Answer: Each organism is generally eaten by two or more other kinds of organisms which in turn are
eaten by several other organisms. So instead of a straight line food chain, the relationship can be shown as a series of branching lines called a food web.

Q15: Define biological magnification.

Answer. It means the accumulation of poisonous materials in successive trophic levels in a food chain.  This happens when a toxin is ingested or eaten and moved up the food chain from one organism to another organism. As it moves up the food chain the toxin levels gets magnified or more concentrated.

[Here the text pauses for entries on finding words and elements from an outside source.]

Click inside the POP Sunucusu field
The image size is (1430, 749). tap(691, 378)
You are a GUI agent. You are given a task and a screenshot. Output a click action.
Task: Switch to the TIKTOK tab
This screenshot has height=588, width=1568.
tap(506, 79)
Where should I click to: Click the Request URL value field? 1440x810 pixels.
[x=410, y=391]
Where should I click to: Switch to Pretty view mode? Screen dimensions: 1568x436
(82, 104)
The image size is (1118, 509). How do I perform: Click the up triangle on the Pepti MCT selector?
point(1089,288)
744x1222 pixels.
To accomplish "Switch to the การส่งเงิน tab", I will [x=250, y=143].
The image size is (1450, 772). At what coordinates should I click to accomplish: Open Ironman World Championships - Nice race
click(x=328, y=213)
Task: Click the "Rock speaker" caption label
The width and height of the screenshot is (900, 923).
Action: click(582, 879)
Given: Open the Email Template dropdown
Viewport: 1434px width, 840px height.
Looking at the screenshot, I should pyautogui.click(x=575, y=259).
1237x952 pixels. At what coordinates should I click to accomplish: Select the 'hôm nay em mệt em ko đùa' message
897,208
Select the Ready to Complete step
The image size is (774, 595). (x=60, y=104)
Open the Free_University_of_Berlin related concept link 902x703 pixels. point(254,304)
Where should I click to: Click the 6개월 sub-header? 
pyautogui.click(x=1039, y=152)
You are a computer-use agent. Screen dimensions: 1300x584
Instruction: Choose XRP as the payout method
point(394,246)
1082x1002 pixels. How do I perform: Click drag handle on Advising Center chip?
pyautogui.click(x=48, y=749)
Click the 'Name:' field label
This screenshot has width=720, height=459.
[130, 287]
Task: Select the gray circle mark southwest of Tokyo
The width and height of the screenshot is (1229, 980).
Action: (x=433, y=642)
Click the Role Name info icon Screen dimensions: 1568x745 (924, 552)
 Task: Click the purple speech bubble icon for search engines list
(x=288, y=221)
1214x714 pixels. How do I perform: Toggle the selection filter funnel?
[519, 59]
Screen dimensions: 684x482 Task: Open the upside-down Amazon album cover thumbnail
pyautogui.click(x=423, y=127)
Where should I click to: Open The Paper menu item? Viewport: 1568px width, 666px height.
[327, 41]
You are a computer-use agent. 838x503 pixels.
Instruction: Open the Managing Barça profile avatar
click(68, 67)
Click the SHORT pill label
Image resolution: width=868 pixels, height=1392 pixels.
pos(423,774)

DDT is one example of a harmful substance that has contaminated food chains.

Q16: Explain Ozone depletion and its impact on our environment?
Ozone Depletion at Antartica

Answer: Life on the Earth is protected from the damaging Ultra-violet radiation by a layer of ozone molecules $(O_3)$ The amount of ozone began to drop sharply in 1980. This decrease has been linked to synthetic chemicals like chrolo-fluorocarbons (CFCs) which are used in refrigerants and in a fire extinguisher.

1. UV radiation causes a Chlorine atom to break away from CFC molecule.

2. The free chlorine atoms hits on ozone molecule and pulls away one oxygen atom from it.

3. A free oxygen atom hits the chlorine monoxide molecule which results another chlorine atom.
4. In this way, free chlorine will continue to deplete ozone in the stratosphere.  One Chlorine atom can destroy more than 100,000 ozone molecules before it is removed from the stratosphere.

Decrease ozone levels in stratosphere increase the intensity of UV radiation. Its consequences can be very harmful and may lead to an increase in skin cancers and cataracts among humans. UV radiation are also harmful to crops and other primary producers and may lead to unpredictable results.